Copy out every one of the records below line for line, changing nothing.
────────
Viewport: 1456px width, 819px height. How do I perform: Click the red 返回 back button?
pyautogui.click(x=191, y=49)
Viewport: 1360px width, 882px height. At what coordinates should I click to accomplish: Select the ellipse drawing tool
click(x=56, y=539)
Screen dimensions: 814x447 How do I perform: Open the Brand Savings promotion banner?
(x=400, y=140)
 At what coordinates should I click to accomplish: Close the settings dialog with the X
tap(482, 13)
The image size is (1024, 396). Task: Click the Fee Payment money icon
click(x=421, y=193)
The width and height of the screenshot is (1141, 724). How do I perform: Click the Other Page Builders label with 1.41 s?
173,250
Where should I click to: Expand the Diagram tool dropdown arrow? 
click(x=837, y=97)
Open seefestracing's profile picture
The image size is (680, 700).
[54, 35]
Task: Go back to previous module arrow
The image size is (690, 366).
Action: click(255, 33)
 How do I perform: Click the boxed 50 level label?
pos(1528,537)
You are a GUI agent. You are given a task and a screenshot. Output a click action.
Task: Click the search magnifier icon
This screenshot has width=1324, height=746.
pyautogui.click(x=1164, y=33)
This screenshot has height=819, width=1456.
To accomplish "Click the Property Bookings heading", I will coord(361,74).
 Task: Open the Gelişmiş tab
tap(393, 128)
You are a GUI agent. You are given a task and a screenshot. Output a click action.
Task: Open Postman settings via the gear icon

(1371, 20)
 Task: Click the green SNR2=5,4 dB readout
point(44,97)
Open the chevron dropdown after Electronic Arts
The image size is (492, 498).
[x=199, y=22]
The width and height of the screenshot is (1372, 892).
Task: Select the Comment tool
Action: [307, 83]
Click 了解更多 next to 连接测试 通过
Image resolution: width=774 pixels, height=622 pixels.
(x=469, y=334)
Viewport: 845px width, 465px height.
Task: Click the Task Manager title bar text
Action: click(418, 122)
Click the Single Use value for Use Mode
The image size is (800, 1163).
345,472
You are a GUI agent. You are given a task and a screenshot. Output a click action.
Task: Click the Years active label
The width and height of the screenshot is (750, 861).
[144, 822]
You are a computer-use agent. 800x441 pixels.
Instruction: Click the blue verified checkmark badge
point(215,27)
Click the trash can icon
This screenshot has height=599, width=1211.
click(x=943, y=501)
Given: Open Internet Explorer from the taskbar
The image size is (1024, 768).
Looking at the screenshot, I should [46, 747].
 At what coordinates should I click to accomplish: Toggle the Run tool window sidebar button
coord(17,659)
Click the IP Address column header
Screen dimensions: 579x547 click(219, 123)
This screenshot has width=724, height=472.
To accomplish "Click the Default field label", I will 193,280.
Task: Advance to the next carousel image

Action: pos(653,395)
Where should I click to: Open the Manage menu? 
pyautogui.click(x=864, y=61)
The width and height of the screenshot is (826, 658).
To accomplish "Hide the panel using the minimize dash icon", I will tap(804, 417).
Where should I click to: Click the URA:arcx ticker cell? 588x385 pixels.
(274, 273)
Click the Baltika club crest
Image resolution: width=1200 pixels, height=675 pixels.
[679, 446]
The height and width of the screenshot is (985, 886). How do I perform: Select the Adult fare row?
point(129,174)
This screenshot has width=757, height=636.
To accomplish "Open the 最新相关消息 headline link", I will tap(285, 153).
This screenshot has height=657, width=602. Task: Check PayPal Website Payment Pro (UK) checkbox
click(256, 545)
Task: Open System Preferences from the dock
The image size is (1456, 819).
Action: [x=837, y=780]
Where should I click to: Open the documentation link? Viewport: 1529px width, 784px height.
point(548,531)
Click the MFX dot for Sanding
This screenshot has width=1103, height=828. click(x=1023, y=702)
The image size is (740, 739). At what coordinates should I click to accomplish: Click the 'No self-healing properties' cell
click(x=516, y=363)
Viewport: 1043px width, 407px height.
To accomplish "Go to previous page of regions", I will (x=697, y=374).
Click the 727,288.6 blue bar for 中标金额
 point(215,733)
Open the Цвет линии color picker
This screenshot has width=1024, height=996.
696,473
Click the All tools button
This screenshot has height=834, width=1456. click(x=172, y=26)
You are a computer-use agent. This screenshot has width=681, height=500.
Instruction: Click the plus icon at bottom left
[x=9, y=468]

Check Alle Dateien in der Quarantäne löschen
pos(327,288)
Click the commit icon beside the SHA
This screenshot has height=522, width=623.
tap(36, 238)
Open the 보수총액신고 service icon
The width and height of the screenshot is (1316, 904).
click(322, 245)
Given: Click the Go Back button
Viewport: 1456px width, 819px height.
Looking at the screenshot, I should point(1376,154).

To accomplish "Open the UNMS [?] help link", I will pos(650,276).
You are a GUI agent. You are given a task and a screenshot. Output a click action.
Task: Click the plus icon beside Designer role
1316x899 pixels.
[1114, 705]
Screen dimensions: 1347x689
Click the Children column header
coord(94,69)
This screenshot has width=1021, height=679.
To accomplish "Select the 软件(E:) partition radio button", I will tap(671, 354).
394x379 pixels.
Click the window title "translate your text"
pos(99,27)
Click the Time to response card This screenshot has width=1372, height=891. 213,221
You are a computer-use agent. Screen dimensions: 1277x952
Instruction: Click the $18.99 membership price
────────
_Output for this task:_
Viewport: 1456px width, 819px height. How do I perform: Click the red 返回 back button?
pyautogui.click(x=191, y=49)
Viewport: 1360px width, 882px height. At what coordinates should I click to accomplish: Select the ellipse drawing tool
click(x=56, y=539)
Screen dimensions: 814x447 How do I perform: Open the Brand Savings promotion banner?
(x=400, y=140)
 At what coordinates should I click to accomplish: Close the settings dialog with the X
tap(482, 13)
The image size is (1024, 396). Task: Click the Fee Payment money icon
click(x=421, y=193)
The width and height of the screenshot is (1141, 724). How do I perform: Click the Other Page Builders label with 1.41 s?
173,250
Where should I click to: Expand the Diagram tool dropdown arrow? 
click(x=837, y=97)
Open seefestracing's profile picture
The image size is (680, 700).
[54, 35]
Task: Go back to previous module arrow
The image size is (690, 366).
Action: click(255, 33)
 How do I perform: Click the boxed 50 level label?
pos(1528,537)
You are a GUI agent. You are given a task and a screenshot. Output a click action.
Task: Click the search magnifier icon
This screenshot has width=1324, height=746.
pyautogui.click(x=1164, y=33)
This screenshot has height=819, width=1456.
To accomplish "Click the Property Bookings heading", I will coord(361,74).
 Task: Open the Gelişmiş tab
tap(393, 128)
You are a GUI agent. You are given a task and a screenshot. Output a click action.
Task: Open Postman settings via the gear icon

(1371, 20)
 Task: Click the green SNR2=5,4 dB readout
point(44,97)
Open the chevron dropdown after Electronic Arts
The image size is (492, 498).
[x=199, y=22]
The width and height of the screenshot is (1372, 892).
Task: Select the Comment tool
Action: [307, 83]
Click 了解更多 next to 连接测试 通过
Image resolution: width=774 pixels, height=622 pixels.
(x=469, y=334)
Viewport: 845px width, 465px height.
Task: Click the Task Manager title bar text
Action: click(418, 122)
Click the Single Use value for Use Mode
The image size is (800, 1163).
345,472
You are a GUI agent. You are given a task and a screenshot. Output a click action.
Task: Click the Years active label
The width and height of the screenshot is (750, 861).
[144, 822]
You are a computer-use agent. 800x441 pixels.
Instruction: Click the blue verified checkmark badge
point(215,27)
Click the trash can icon
This screenshot has height=599, width=1211.
click(x=943, y=501)
Given: Open Internet Explorer from the taskbar
The image size is (1024, 768).
Looking at the screenshot, I should [46, 747].
 At what coordinates should I click to accomplish: Toggle the Run tool window sidebar button
coord(17,659)
Click the IP Address column header
Screen dimensions: 579x547 click(219, 123)
This screenshot has width=724, height=472.
To accomplish "Click the Default field label", I will 193,280.
Task: Advance to the next carousel image

Action: pos(653,395)
Where should I click to: Open the Manage menu? 
pyautogui.click(x=864, y=61)
The width and height of the screenshot is (826, 658).
To accomplish "Hide the panel using the minimize dash icon", I will tap(804, 417).
Where should I click to: Click the URA:arcx ticker cell? 588x385 pixels.
(274, 273)
Click the Baltika club crest
Image resolution: width=1200 pixels, height=675 pixels.
[679, 446]
The height and width of the screenshot is (985, 886). How do I perform: Select the Adult fare row?
point(129,174)
This screenshot has width=757, height=636.
To accomplish "Open the 最新相关消息 headline link", I will tap(285, 153).
This screenshot has height=657, width=602. Task: Check PayPal Website Payment Pro (UK) checkbox
click(256, 545)
Task: Open System Preferences from the dock
The image size is (1456, 819).
Action: [x=837, y=780]
Where should I click to: Open the documentation link? Viewport: 1529px width, 784px height.
point(548,531)
Click the MFX dot for Sanding
This screenshot has width=1103, height=828. click(x=1023, y=702)
The image size is (740, 739). At what coordinates should I click to accomplish: Click the 'No self-healing properties' cell
click(x=516, y=363)
Viewport: 1043px width, 407px height.
To accomplish "Go to previous page of regions", I will (x=697, y=374).
Click the 727,288.6 blue bar for 中标金额
 point(215,733)
Open the Цвет линии color picker
This screenshot has width=1024, height=996.
696,473
Click the All tools button
This screenshot has height=834, width=1456. click(x=172, y=26)
You are a computer-use agent. This screenshot has width=681, height=500.
Instruction: Click the plus icon at bottom left
[x=9, y=468]

Check Alle Dateien in der Quarantäne löschen
pos(327,288)
Click the commit icon beside the SHA
This screenshot has height=522, width=623.
tap(36, 238)
Open the 보수총액신고 service icon
The width and height of the screenshot is (1316, 904).
click(322, 245)
Given: Click the Go Back button
Viewport: 1456px width, 819px height.
Looking at the screenshot, I should point(1376,154).

To accomplish "Open the UNMS [?] help link", I will pos(650,276).
You are a GUI agent. You are given a task and a screenshot. Output a click action.
Task: Click the plus icon beside Designer role
1316x899 pixels.
[1114, 705]
Screen dimensions: 1347x689
Click the Children column header
coord(94,69)
This screenshot has width=1021, height=679.
To accomplish "Select the 软件(E:) partition radio button", I will tap(671, 354).
394x379 pixels.
Click the window title "translate your text"
pos(99,27)
Click the Time to response card This screenshot has width=1372, height=891. 213,221
You are a computer-use agent. Screen dimensions: 1277x952
Instruction: Click the $18.99 membership price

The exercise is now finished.